Many games rely on text output to relay information, especially if they are narrative-driven, like role-playing games and adventures. Creating text output that works correctly under all circumstances and takes things such as genders into consideration has always been a tricky undertaking. “Grammar” is removing the coding requirements to adapt to these kinds of situations and generates variable text output by using a natural-language tagging system in the source text. The logic is in the source sentence itself!
Because it does only the string manipulation, you can use this module in any project and simply pass the generated string into your game’s own output routines.
Imagine the possibilities if you could create fluent prose, tossing any object, character or monster names into the mix and letting your program handle the necessary adjustments to build grammatically correct sentences in any situation? Forget about special cases for male or female characters, don’t worry about singular or plural items. “Grammar” has your back.
Using a single grammar-tagged string, without additional programming, you could create text output like
This sword has hardly been used.
These daggers have hardly been used.
or this one…
The nazgûl draws his sword and plunges it deep into Frodo’s shoulder.
Frodo draws his dagger and plunges it deep into the goblin’s shoulder.
Frodo draws Sting and plunges it deep into the orc’s shoulder.

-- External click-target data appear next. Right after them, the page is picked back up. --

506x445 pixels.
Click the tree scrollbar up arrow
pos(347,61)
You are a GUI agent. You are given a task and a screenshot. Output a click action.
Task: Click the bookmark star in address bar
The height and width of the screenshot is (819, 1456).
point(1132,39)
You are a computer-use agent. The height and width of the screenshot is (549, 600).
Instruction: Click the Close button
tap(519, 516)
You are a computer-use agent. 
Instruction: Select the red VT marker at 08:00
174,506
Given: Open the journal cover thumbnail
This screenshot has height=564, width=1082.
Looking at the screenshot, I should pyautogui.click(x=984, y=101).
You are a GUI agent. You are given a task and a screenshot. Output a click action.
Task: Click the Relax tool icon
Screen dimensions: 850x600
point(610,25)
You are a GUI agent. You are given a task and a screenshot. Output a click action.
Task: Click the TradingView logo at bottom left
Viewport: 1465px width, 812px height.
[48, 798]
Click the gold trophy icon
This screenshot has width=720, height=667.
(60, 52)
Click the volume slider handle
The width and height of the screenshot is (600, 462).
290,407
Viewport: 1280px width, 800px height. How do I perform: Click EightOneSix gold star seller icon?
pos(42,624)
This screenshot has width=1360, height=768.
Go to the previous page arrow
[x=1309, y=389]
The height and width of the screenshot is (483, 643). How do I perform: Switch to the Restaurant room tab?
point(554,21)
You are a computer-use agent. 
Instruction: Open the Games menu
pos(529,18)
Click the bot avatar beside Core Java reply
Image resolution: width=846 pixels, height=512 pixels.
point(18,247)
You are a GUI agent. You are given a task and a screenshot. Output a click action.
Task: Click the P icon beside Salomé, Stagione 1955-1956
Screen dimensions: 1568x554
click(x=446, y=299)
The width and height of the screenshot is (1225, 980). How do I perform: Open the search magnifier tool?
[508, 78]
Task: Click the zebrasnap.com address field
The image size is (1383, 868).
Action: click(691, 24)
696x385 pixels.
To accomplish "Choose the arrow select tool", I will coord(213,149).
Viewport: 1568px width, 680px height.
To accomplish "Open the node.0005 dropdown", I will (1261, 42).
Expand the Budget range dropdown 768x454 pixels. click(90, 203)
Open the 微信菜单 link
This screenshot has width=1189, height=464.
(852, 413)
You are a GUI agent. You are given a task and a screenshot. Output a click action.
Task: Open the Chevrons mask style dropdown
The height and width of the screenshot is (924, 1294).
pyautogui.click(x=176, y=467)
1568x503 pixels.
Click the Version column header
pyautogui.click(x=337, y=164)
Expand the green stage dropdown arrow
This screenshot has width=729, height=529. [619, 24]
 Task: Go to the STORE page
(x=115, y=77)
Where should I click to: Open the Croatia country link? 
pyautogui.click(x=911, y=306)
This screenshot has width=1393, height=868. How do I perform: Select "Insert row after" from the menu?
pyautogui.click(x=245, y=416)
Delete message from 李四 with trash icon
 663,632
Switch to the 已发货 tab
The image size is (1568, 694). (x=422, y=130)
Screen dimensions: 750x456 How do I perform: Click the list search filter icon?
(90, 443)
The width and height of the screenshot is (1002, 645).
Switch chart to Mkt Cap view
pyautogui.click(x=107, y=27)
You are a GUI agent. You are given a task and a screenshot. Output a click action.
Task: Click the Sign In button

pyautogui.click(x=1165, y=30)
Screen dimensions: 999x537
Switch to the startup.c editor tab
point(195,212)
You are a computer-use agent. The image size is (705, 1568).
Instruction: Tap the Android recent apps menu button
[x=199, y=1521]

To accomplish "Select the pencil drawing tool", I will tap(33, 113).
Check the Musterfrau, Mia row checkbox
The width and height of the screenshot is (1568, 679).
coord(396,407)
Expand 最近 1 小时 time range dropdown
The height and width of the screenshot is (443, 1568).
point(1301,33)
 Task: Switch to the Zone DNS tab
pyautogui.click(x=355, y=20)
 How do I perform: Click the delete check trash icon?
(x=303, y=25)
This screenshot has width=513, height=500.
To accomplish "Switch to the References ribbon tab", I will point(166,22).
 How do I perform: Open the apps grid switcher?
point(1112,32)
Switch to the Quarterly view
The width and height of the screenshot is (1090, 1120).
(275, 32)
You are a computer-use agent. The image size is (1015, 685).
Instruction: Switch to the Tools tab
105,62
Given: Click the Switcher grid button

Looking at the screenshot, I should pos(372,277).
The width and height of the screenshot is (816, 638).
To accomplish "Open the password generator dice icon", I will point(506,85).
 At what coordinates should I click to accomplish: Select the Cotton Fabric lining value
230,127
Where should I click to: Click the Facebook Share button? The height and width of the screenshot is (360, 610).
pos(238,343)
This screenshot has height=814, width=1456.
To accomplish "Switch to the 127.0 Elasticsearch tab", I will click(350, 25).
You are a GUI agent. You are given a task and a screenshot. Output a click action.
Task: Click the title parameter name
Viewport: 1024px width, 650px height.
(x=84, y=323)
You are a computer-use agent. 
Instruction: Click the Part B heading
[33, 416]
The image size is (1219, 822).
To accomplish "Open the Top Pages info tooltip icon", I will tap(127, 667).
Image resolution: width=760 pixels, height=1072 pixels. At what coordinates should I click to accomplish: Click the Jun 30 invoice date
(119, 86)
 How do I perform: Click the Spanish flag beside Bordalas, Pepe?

Note how the names and pronouns are correctly reflecting the genders of the objects they are referring to, making this an incredibly powerful and versatile tool that belongs in every developer’s arsenal.
This kind of level of detail is what sets apart AAA titles from the rest of the pack because these small details create depth and a denser narrative. Say Goodbye to banal, one-fits-all text output and say Hello to the next generation of storytelling. And because the tags used to relate the grammar are natural-language-based in each language, “Grammar” makes sure that all your beautifully complex sentences will also make their way successfully into your foreign language versions—without additional coding.